Is Physical Gold and Silver a Good Investment?
Some investors buy physical gold and silver as an inflation hedge or safe haven during uncertain times, while others invest in exchange-traded funds (ETFs) that hold precious metals or mining stocks as safe haven assets.
Whatever the case may be, here are a few key things you should know about investing in physical gold and silver.
1. They are tangible assets
Physical gold and silver investments provide tangible assets that can be passed along through generations; something which cannot be said for stocks and mutual funds that are just paper assets.
Precious metals provide investors with an essential safety net during times of economic and monetary instability, when stock markets decline or concerns about global economic, fiscal, or monetary issues arise. Investors turn to bullion for protection.
Of course, when investing in physical precious metals you must figure out where and how you will store your investment – this may involve using home storage or paying storage fees at a depository. There are other alternatives for those wanting to invest in gold and silver without actually storing it themselves, such as trading ETFs or shares of mining companies; these investments offer greater liquidity since you can sell anytime during trading hours without incurring extra storage fees or risk.
2. They are a hedge against inflation
Precious metal investments offer one of the primary advantages in protecting against inflation: They serve as an effective hedging strategy against rising prices and economic uncertainty when other currencies weaken in value.
Gold has long served as an inflation hedge, protecting or even increasing in value during periods of high inflation due to its increasing popularity as a currency and inherent durability.
Physical metals are unique in that they do not pose any counterparty risk, meaning if you own physical bullion in your hands or store it away, it is yours alone and cannot be lost if banks go bankrupt or companies dissolve. Unlike paper assets such as stocks and bonds which could cause money losses should they go into default, physical metals don’t present this same threat of loss to investors.
Silver is less effective as an inflation hedge because it requires up to 128 times more storage space per dollar of gold; due to being much less dense, which increases weight and storage costs.
3. They are a safe haven asset
Gold and silver are considered safe haven assets because they provide a stable store of value. Gold has long been used as currency and thus acts as an insurance policy against inflation, geopolitical conflicts and systemic economic risk.
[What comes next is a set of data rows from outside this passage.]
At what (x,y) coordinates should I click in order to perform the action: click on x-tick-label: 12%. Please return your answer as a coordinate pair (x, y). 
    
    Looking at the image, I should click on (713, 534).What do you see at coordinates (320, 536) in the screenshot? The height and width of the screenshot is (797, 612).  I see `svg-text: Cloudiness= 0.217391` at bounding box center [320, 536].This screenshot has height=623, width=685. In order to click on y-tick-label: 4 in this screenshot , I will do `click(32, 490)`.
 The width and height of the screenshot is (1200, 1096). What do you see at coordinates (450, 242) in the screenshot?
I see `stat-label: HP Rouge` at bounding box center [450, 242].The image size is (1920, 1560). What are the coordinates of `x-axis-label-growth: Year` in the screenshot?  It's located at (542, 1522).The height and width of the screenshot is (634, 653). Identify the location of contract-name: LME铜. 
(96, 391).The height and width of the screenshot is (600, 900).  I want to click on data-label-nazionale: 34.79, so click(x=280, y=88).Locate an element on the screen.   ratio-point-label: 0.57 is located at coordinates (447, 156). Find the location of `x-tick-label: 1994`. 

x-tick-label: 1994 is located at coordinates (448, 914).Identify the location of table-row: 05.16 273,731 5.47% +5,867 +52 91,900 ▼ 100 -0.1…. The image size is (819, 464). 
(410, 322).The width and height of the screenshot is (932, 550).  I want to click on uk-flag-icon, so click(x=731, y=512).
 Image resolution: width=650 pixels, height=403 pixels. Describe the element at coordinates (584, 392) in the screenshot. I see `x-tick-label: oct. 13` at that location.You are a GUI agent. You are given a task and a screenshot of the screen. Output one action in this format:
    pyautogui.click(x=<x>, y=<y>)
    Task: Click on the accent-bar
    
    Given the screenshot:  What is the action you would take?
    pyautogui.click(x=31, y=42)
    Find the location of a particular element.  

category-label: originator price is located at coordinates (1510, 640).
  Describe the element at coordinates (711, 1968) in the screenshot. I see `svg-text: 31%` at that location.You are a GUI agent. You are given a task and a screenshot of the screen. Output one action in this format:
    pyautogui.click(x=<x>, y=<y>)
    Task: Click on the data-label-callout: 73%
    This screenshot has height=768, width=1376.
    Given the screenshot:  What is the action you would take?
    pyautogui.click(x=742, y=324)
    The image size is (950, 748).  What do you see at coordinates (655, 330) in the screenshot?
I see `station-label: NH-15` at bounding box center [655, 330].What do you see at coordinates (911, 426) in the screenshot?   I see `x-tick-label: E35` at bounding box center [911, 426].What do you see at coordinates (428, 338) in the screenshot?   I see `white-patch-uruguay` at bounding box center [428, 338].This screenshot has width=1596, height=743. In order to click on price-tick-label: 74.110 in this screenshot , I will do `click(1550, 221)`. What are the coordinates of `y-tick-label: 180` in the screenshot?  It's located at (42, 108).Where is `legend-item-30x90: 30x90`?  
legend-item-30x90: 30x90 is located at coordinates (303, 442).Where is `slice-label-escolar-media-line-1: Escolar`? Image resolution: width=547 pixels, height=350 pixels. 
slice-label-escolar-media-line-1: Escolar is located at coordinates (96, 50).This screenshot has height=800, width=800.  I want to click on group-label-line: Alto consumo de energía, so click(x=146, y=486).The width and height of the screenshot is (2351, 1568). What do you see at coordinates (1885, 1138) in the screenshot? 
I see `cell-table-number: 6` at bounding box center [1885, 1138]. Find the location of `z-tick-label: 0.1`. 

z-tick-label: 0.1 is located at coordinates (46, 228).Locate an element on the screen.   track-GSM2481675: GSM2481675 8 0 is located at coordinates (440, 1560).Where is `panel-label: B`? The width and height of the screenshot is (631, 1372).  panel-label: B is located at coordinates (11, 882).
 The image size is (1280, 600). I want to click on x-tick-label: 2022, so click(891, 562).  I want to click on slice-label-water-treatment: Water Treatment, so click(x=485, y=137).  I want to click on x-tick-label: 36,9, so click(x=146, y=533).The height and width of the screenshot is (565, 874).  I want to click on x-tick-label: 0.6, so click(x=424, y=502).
Precious metals tend to have an inverse correlation with the stock market, meaning their prices often increase when stocks decline – making them a reliable hedge against stock market volatility and offering investors protection from equity investments that might otherwise go unseen.
Physical metals tend to fare better in times of economic, financial, and political distress than stocks or bonds due to their lower maintenance requirements and ease of storage compared with stocks and bonds. While precious metals require an investment in storage space to store safely, additional costs may arise from this requirement if storage insurance coverage is offered as part of your purchase agreement with dealers.
4. They are tax-free
Gold and silver investments qualify for lower capital gains tax rates than other paper investments, making them ideal long-term investments.
Investors must maintain detailed records of their purchases to calculate a cost basis. When doing this calculation, investors should include any associated costs such as dealer premiums or storage fees in their calculation as these could eat into any potential profits from selling your item(s).
However, one major drawback to investing in physical gold and silver is their intangibility; meaning they cannot be used to pay for groceries or purchase new cars. Investors can get around this limitation by investing in gold or silver exchange-traded funds (ETFs) which offer liquidity without the hassle of handling and storing physical bullion. Furthermore, self-directed individual retirement accounts allow investors to benefit from investing precious metals along with paper investments through tax deductions.